Everyone has the right to freedom of thought, conscience, and religion; this right includes freedom to change his religion or belief, and freedom either alone or in community with others and in public or private, to manifest his religion or belief in teaching, practice, worship and observance.
Article 18, Universal Declaration of Human Rights
07/31/2012 Washington, D.C. (USDS)- To think, believe, or doubt. To speak or pray; to gather or stand apart. Such are the movements of the mind and heart, infinitives that take us beyond the finite. Freedom of religion, like all freedoms of thought and expression, are inherent. Our beliefs help define who we are and serve as a foundation for what we contribute to our societies. However, as the 2011 International Religious Freedom Report documents, too many people live under governments that abuse or restrict freedom of religion. People awaken, work, suffer, celebrate, raise children, and mourn unable to follow the dictates of their faith or conscience. Yet, under the Universal Declaration of Human Rights, governments have committed to respect freedom of religion. As President Barack Obama said, they ought to “bear witness and speak out” when violations of religious freedom occur.
With these reports, we bear witness and speak out. We speak against authoritarian governments that repressed forms of expression, including religious freedom. Governments restricted religious freedom in a variety of ways, including registration laws that favored state-sanctioned groups, blasphemy laws, and treatment of religious groups as security threats. The report focuses special attention on key trends such as the impact of political and demographic transitions on religious minorities, who tended to suffer the most in 2011; the effects of conflict on religious freedom; and the rising tide of anti-Semitism. Impacted groups, to name just a few, included Baha’is and Sufis in Iran; Christians in Egypt; Ahmadis in Indonesia and Pakistan; Muslims in a range of countries, including in Europe; Tibetan Buddhists, Christians, and Uighur Muslims in China; and Jews in many parts of the world.
Religious minorities in political and demographic transitions
In 2011, the world watched as people in North Africa and the Middle East stood up for dignity, opportunity, and civil and political liberty. In countries in political transition, such as Tunisia, Libya, and Egypt, people took the first steps of what will likely be a challenging path toward democracy. In times of transition, the situation of religious minorities in these societies comes to the forefront. Some members of society who have long been oppressed seek greater freedom and respect for their rights while others fear change. Those differing aspirations can exacerbate existing tensions.

Executive summaries of select countries
This section summarizes overall conditions in some countries where violations, improvements, or positive developments in religious freedom were noteworthy; additional information can be found in the country reports. States that Secretary Clinton designated as Countries of Particular Concern in August 2011 are denoted with an asterisk.

[Entries drawn from a collection]
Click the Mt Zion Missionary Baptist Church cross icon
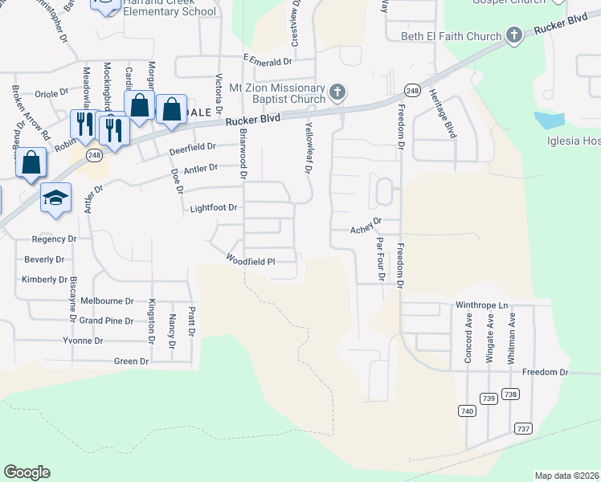pyautogui.click(x=337, y=92)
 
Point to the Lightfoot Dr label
pyautogui.click(x=214, y=208)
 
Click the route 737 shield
pyautogui.click(x=524, y=429)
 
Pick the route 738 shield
pyautogui.click(x=510, y=394)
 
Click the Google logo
pyautogui.click(x=27, y=472)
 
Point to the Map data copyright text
pyautogui.click(x=567, y=476)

▶ [WHAT NEEDS TO BE DONE]
Write the next part of the religious freedom report text, picking up after its final sentence. These records have no connection to the religious freedom text.

▶ [TASK OUTPUT]
Cuba: The government’s respect for religious freedom improved, although significant restrictions remained in place and the Cuban Communist Party, through its Office of Religious Affairs, continued to wield regulatory control over most aspects of religious life. Most religious groups reported increased ability to cultivate new members, hold religious activities, and conduct charitable and community service projects, while at the same time reporting fewer restrictions on religious expression, importation of religious materials, and travel. However, the government’s repression of peaceful human rights activists included preventing some of them from attending religious services. For example, members of the Ladies in White (Damas de Blanco) group were routinely prevented from attending church, a practice that was particularly pronounced in the eastern provinces of Holguin and Santiago. Adisnidia Cruz, mother of political prisoners Marcos and Antonio Lima-Cruz, was prevented from leaving her house in Holguin on Sundays to attend mass on dozens of occasions. In other instances the government harassed human rights activists immediately after religious services. On September 8, for instance, members of the Damas de Blanco were arrested after attending mass in Santiago to celebrate the day of Cuba’s patron saint.

Turkmenistan: The government’s respect for religious freedom remained low, despite provisions for religious freedom in the constitution and in some laws and policies. Discriminatory government practices in the treatment of some registered and unregistered groups continued. Authorities often failed to distinguish between peaceful religious practice and criminal or terrorist activities. Several religious groups remained unable to register and the government restricted even registered groups’ ability to obtain places to worship and to print, distribute, or import religious materials. Although there were fewer reports of raids and arbitrary detentions involving Jehovah’s Witnesses, the government continued to arrest, charge, and imprison Jehovah’s Witnesses who were conscientious objectors to military service.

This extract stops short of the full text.